▸ Directions
Look through the listing and report every line that has "computer" in it.

Start of Supplied entries

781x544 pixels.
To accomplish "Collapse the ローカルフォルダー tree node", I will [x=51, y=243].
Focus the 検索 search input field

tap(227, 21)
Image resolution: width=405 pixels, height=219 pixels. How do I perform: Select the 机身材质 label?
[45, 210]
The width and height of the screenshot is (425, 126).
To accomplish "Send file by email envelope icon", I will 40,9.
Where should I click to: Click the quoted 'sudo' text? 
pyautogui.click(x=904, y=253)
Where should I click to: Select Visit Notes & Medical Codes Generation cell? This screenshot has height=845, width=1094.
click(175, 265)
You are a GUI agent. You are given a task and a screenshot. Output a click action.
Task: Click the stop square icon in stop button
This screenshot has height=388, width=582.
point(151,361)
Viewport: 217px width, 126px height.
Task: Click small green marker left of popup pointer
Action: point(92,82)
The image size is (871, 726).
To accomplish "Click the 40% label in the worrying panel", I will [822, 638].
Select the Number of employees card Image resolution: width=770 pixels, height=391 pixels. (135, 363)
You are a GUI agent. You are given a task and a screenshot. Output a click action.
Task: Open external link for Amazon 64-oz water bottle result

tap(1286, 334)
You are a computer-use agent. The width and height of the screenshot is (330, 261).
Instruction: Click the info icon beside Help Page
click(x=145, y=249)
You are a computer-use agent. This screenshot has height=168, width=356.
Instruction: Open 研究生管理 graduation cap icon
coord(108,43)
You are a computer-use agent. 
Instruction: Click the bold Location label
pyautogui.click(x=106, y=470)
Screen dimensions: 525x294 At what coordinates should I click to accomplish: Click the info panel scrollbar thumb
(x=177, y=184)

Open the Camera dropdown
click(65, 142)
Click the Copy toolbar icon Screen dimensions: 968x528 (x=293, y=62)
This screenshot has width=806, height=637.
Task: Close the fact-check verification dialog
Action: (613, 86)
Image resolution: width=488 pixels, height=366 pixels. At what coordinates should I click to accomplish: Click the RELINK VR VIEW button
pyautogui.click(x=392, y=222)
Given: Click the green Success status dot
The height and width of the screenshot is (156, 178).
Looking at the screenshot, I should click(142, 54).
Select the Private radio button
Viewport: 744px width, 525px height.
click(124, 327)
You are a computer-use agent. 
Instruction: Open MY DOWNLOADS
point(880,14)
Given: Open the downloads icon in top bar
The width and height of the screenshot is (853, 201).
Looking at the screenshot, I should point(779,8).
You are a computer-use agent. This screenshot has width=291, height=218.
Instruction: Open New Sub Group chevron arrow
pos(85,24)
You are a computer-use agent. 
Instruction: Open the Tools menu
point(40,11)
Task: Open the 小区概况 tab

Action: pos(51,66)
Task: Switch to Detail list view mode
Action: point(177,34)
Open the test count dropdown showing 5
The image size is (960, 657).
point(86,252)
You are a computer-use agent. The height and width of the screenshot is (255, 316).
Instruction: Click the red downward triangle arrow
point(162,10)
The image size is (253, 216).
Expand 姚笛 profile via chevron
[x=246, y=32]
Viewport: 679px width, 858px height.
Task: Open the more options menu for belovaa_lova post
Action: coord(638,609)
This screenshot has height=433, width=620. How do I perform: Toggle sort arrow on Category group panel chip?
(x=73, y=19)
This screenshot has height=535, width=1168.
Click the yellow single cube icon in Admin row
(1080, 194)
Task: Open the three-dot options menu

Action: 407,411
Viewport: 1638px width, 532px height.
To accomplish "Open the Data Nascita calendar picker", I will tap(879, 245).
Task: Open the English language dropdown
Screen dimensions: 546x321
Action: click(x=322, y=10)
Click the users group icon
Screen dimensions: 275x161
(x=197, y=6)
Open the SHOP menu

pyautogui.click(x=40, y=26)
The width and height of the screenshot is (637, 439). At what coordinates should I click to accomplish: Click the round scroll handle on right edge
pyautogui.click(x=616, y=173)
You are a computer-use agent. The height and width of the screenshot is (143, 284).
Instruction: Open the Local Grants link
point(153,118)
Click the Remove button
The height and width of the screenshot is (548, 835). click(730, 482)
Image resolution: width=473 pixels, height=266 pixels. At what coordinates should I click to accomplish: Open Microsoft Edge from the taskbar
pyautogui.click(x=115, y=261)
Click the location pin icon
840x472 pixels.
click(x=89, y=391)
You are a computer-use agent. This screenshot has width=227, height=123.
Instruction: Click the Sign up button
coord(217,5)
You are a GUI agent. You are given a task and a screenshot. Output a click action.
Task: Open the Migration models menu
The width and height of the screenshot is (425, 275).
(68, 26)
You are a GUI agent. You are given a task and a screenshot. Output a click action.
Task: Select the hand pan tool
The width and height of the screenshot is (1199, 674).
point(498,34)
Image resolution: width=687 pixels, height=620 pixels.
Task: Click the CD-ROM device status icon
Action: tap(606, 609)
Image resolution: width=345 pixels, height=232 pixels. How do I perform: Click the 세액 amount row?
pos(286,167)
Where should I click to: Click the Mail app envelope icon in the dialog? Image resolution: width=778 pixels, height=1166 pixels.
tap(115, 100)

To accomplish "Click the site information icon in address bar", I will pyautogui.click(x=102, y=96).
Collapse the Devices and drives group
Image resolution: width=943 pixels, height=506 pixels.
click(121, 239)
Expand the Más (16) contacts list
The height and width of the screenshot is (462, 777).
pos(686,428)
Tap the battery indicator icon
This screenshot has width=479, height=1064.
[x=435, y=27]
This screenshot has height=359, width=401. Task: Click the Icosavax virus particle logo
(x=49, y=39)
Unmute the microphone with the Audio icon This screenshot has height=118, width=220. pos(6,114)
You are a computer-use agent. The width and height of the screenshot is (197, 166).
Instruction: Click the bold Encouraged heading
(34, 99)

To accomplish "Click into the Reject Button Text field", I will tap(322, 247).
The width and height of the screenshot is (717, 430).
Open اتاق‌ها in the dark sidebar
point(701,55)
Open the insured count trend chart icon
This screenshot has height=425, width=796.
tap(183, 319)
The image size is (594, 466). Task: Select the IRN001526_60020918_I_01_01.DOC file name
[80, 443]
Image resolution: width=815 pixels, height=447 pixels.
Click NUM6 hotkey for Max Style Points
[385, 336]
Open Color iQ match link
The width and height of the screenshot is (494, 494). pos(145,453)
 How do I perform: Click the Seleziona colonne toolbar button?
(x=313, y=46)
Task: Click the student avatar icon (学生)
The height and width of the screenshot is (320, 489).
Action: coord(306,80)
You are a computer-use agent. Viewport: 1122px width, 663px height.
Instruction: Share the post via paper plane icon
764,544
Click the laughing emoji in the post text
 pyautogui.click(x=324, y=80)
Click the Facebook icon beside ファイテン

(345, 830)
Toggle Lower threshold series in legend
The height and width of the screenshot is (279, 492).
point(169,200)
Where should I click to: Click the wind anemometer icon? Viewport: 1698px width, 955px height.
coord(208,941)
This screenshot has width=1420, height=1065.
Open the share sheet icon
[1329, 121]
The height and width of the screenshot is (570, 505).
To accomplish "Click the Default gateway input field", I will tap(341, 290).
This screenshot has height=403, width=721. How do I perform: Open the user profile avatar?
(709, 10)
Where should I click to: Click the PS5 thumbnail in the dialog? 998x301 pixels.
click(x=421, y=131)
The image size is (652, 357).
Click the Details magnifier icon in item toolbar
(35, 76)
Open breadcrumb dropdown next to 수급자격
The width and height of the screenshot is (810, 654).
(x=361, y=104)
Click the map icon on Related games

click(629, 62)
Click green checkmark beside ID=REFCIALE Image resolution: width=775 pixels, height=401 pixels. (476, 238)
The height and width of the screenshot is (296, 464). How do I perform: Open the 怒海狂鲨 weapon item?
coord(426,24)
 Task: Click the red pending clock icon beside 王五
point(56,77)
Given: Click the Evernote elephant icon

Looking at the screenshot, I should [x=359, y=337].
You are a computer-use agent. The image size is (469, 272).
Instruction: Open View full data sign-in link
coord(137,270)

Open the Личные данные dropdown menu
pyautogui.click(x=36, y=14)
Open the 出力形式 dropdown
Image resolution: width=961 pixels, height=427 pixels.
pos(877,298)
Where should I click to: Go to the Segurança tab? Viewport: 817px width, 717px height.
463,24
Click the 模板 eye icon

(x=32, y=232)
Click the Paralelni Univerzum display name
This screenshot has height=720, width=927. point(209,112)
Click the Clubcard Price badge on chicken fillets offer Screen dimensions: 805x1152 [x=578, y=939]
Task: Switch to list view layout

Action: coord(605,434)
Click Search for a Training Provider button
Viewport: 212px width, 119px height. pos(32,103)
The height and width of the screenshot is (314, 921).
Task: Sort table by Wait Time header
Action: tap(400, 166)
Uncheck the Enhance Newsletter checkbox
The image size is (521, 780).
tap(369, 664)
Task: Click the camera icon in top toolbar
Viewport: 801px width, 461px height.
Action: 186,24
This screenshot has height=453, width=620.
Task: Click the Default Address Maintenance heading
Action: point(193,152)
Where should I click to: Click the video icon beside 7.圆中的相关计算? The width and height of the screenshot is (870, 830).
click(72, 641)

End of Supplied entries

▸ Result below
You are a computer-use agent. The width and height of the screenshot is (330, 261).
You are a computer-use agent. This screenshot has height=168, width=356.
You are a computer-use agent. 
You are a computer-use agent. 
You are a computer-use agent. This screenshot has width=291, height=218.
You are a computer-use agent. 
You are a computer-use agent. The height and width of the screenshot is (255, 316).
You are a computer-use agent. The height and width of the screenshot is (143, 284).
You are a computer-use agent. This screenshot has width=227, height=123.
You are a computer-use agent. The width and height of the screenshot is (197, 166).
You are a computer-use agent. Viewport: 1122px width, 663px height.
You are a computer-use agent. The image size is (469, 272).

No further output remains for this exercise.